• _WHAT YOU WILL DO_
Go to the line that includes "Screen dimensions: 720x545" and retype it, then every line after it to the end of the data, adding nothing.

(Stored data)
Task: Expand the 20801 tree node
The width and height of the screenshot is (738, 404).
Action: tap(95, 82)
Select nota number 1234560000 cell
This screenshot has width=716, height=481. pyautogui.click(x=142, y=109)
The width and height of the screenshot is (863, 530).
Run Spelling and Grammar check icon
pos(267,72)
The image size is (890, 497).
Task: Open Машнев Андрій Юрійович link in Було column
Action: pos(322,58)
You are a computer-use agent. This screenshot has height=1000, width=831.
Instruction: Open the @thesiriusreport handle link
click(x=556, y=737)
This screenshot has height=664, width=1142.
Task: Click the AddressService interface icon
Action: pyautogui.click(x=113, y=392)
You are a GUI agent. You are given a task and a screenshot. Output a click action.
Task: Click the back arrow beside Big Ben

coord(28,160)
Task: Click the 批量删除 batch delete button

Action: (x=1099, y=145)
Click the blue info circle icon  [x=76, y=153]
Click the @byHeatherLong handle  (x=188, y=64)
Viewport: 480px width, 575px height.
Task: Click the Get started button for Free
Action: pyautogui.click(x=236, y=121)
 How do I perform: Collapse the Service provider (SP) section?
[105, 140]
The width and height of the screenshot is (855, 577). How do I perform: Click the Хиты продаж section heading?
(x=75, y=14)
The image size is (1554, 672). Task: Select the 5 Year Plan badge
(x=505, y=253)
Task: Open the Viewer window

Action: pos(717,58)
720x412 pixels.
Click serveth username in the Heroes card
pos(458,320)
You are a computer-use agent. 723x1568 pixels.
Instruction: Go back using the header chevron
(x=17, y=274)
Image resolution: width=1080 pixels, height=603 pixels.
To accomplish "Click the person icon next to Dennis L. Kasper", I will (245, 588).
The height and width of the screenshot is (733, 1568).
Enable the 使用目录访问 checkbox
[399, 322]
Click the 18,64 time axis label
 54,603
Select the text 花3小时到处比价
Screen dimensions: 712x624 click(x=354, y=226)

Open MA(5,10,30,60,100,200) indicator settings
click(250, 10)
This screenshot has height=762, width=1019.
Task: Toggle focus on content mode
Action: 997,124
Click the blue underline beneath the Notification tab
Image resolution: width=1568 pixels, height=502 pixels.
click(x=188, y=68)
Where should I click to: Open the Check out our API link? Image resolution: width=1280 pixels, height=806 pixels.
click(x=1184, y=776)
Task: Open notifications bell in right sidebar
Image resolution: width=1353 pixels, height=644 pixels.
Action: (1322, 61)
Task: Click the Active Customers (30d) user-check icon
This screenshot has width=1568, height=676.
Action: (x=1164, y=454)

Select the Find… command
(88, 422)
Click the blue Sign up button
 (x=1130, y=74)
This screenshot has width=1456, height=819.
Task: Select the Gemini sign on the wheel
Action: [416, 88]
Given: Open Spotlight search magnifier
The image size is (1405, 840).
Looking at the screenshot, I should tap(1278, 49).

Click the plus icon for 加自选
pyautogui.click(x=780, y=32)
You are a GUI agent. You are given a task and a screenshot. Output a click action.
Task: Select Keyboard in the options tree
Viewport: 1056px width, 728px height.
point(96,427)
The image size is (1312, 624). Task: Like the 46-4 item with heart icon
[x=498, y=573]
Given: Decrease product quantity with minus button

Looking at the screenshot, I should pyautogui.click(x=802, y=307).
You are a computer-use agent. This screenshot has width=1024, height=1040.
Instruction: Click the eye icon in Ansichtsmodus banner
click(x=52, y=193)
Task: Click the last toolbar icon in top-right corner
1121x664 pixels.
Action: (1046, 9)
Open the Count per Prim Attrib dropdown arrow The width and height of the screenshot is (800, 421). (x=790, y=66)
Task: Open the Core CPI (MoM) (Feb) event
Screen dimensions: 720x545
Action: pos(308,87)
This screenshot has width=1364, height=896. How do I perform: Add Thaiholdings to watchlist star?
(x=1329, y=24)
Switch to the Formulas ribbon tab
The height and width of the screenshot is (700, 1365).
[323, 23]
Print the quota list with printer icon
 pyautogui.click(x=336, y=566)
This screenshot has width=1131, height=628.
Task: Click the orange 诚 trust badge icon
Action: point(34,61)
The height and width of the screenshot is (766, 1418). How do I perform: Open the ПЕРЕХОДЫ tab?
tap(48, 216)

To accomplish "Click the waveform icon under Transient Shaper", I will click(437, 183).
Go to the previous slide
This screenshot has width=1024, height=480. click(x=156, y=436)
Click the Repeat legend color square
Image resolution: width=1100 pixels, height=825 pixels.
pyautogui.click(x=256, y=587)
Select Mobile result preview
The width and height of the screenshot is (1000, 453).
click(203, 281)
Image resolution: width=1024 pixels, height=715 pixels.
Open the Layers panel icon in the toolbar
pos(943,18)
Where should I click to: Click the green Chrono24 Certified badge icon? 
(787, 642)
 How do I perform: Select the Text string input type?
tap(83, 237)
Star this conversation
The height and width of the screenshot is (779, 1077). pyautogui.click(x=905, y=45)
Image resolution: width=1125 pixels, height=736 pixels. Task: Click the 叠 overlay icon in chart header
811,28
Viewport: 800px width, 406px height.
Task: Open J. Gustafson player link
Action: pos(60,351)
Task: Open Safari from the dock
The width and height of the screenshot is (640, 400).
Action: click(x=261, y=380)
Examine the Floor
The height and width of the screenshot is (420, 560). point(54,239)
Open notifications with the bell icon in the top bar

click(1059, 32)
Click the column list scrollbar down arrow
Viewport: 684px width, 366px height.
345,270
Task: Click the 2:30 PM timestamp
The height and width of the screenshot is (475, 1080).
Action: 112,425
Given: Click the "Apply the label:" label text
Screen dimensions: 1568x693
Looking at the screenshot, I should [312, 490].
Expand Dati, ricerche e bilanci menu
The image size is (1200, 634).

• _OUTPUT_
Screen dimensions: 720x545
Action: pos(308,87)
This screenshot has width=1364, height=896. How do I perform: Add Thaiholdings to watchlist star?
(x=1329, y=24)
Switch to the Formulas ribbon tab
The height and width of the screenshot is (700, 1365).
[323, 23]
Print the quota list with printer icon
 pyautogui.click(x=336, y=566)
This screenshot has width=1131, height=628.
Task: Click the orange 诚 trust badge icon
Action: point(34,61)
The height and width of the screenshot is (766, 1418). How do I perform: Open the ПЕРЕХОДЫ tab?
tap(48, 216)

To accomplish "Click the waveform icon under Transient Shaper", I will click(437, 183).
Go to the previous slide
This screenshot has width=1024, height=480. click(x=156, y=436)
Click the Repeat legend color square
Image resolution: width=1100 pixels, height=825 pixels.
pyautogui.click(x=256, y=587)
Select Mobile result preview
The width and height of the screenshot is (1000, 453).
click(203, 281)
Image resolution: width=1024 pixels, height=715 pixels.
Open the Layers panel icon in the toolbar
pos(943,18)
Where should I click to: Click the green Chrono24 Certified badge icon? 
(787, 642)
 How do I perform: Select the Text string input type?
tap(83, 237)
Star this conversation
The height and width of the screenshot is (779, 1077). pyautogui.click(x=905, y=45)
Image resolution: width=1125 pixels, height=736 pixels. Task: Click the 叠 overlay icon in chart header
811,28
Viewport: 800px width, 406px height.
Task: Open J. Gustafson player link
Action: pos(60,351)
Task: Open Safari from the dock
The width and height of the screenshot is (640, 400).
Action: click(x=261, y=380)
Examine the Floor
The height and width of the screenshot is (420, 560). point(54,239)
Open notifications with the bell icon in the top bar

click(1059, 32)
Click the column list scrollbar down arrow
Viewport: 684px width, 366px height.
345,270
Task: Click the 2:30 PM timestamp
The height and width of the screenshot is (475, 1080).
Action: 112,425
Given: Click the "Apply the label:" label text
Screen dimensions: 1568x693
Looking at the screenshot, I should [312, 490].
Expand Dati, ricerche e bilanci menu
The image size is (1200, 634).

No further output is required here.